Alçar vôo quando os ares são de turbulência, claro, é arriscado, mesmo para quem tem asas. Um risco que valeu a pena. Quando a pandemia arrefeceu, Coral já tinha construído uma teia de relações com a cena musical belo-horizontina. “Eu conhecia, de longe, inicialmente, muitos músicos e artistas da cidade. Recebia convites para eventos e, com isso, fui me tornando uma ‘baianeira’”, admite.
Outras parcerias
Para alguém cuja carreira como compositora tem apenas cinco anos, Coral surpreende, colecionando parcerias de peso. Aliás, mais que de peso, parcerias que alicerçam. A primeira delas, de 2023, foi com o paraibano Chico César.
“Conheci ele na abertura do Festival de Jazz de Trancoso. Eu nem ia me apresentar na abertura, porque estaria no palco principal no dia seguinte, mas uma amiga insistiu e eu cantei duas músicas à capela. Quando terminei, a Elba Ramalho veio falar comigo e me levou até o Chico. Eu fiquei tremendo, porque ele, para mim, é uma referência muito grande, um artista muito coerente, que admiro desde criança”, recorda. O ídolo que encontrou, porém, logo afastou qualquer distanciamento e se portou como um amigo.

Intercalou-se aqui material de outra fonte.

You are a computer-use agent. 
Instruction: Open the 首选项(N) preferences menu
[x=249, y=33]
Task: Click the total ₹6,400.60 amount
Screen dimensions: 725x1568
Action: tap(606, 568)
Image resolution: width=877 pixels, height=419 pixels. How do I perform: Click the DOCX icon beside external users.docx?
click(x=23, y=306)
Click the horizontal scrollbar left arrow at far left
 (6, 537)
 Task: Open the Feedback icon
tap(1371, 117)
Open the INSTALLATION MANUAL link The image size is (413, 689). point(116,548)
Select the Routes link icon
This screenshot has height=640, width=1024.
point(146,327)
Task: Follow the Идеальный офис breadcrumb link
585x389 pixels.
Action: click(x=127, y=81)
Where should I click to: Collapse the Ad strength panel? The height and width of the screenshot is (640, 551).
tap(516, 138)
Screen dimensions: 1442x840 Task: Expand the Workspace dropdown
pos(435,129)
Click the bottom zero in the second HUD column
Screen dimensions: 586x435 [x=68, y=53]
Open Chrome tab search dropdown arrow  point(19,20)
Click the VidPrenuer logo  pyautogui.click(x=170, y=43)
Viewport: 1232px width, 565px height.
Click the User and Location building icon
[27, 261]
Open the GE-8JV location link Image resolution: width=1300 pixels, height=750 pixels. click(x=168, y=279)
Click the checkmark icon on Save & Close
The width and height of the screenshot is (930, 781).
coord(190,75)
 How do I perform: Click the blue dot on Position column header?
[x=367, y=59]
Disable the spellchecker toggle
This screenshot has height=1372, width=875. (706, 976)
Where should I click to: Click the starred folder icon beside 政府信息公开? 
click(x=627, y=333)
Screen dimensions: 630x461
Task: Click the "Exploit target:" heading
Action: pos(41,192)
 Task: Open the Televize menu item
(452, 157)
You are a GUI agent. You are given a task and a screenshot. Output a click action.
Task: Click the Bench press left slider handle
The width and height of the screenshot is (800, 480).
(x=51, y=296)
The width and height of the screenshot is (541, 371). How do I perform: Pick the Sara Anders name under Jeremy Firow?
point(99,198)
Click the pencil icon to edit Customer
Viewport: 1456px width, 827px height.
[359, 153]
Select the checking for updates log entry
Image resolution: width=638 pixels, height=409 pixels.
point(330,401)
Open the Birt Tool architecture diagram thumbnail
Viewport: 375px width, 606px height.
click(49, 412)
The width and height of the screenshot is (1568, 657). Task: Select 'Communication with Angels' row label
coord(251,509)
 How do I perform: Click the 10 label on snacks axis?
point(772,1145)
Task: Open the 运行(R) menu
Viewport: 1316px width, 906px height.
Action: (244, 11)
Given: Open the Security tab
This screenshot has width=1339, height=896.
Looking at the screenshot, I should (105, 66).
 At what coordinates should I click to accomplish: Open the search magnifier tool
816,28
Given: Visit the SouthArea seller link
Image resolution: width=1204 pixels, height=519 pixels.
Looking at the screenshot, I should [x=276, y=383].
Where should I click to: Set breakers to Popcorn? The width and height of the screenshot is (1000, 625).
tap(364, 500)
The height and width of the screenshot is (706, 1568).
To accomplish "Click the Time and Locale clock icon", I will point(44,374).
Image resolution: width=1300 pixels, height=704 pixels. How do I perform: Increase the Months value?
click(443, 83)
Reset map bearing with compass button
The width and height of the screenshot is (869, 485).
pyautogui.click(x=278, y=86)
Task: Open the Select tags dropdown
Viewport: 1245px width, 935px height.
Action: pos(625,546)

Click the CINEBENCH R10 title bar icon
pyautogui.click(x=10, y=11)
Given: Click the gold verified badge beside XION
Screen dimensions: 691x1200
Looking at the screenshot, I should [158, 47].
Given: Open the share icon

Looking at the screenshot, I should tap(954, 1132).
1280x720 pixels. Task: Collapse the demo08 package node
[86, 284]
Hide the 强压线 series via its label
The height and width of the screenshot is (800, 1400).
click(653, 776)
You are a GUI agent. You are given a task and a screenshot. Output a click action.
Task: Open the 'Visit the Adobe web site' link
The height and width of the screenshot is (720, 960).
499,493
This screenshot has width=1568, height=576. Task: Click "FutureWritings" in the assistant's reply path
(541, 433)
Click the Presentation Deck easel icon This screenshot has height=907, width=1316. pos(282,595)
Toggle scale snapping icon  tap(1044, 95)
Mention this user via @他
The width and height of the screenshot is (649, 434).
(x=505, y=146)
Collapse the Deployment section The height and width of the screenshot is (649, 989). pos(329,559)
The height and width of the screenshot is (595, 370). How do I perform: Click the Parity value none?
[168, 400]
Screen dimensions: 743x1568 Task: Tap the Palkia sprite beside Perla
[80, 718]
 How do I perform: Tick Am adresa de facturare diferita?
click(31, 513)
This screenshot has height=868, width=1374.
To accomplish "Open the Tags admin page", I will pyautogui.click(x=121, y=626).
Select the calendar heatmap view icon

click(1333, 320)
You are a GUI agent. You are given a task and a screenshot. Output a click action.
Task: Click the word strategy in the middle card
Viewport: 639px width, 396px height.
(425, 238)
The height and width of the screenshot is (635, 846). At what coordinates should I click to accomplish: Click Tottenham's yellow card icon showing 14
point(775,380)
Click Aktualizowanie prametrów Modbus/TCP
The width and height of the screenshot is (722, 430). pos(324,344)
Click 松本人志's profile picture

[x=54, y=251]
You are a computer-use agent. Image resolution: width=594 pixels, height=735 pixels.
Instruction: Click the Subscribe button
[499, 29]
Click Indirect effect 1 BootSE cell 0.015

“Ele disse que tinha se visto muito em mim. E eu respondi que tinha muita vontade de um dia gravar alguma coisa com ele, que, na réplica, garantiu que aquilo naturalmente iria acontecer”, narra. Sete meses depois, Coral escreveu a música “Ressonância”, dedicada ao pai, que havia sofrido um acidente de trabalho e cujo processo de recuperação a artista, vivendo em BH, acompanhou de longe. “Depois ele ficou bem e, quando retomei essa canção, vi que ela tinha muito a cara do Chico. Estimulada pela minha empresária, mandei mensagem para ele, que prontamente me respondeu”, cita. Três meses depois, ela aterrissava em São Paulo para gravar a composição.
Já ano passado, mais uma vez muito bem acompanhada, Coral lançou a música “Serra” ao lado da mineira Fernanda Takai.
“O Thiago Braga, que havia me convidado para gravar aquele disco, em 2019, foi baixista do Patu Fu e produziu o disco ‘Música de Brinquedo’. Então eu sabia que, eventualmente, ia acabar encontrando o pessoal da banda. E isso aconteceu mesmo, em uma pizzaria, quando eu convidei a Fernanda para um show que eu ia fazer no Sesiminas. Ela não só apareceu lá como tuitou que aquele show merecia ir para o Brasil inteiro. E eu respondi falando que queria gravar uma música com ela. A conversa avançou, eu mandei umas cinco músicas minhas, ela escolheu uma e a gente gravou”, menciona, tecendo elogios à artista mineira: “Ela é uma doçura, acho que a pessoa mais doce que já conheci na minha vida”.
Outro encontro que marcou a história de Coral foi com a carioca Leci Brandão. As duas se apresentaram juntas a convite de um festival belo-horizontino, em 2023. “Aconteceu uma coincidência muito grande, porque, antes de cantar com ela, eu estava próxima da Sandra de Sá. Já tinha dois anos que a gente estava confabulando coisas juntas. Daí, comentei com ela que eu ia cantar com a Leci. E a Sandra me disse que a Leci foi a cantora que lançou ela, na década de 80. Então, de repente, eu estava trocando ideia com a Leci sobre a relação dela com a Sandra, essas duas são grandes artistas da nossa música, mulheres pretas, sapatão…”, conta.
Mas, mesmo já nutrindo alguma familiaridade, foi difícil conter as emoções na hora do encontro tête-à-tête. “Foi bonito porque ela é pequenininha e eu sou gigantesca, então, quando entrei no palco, abracei ela e falei: ‘Eu não vou conseguir cantar de pé para a você porque você é muito maior do que eu’. E aí cantei ajoelhada para ela uma música do Cartola, ‘O mundo é um moinho’”, narra.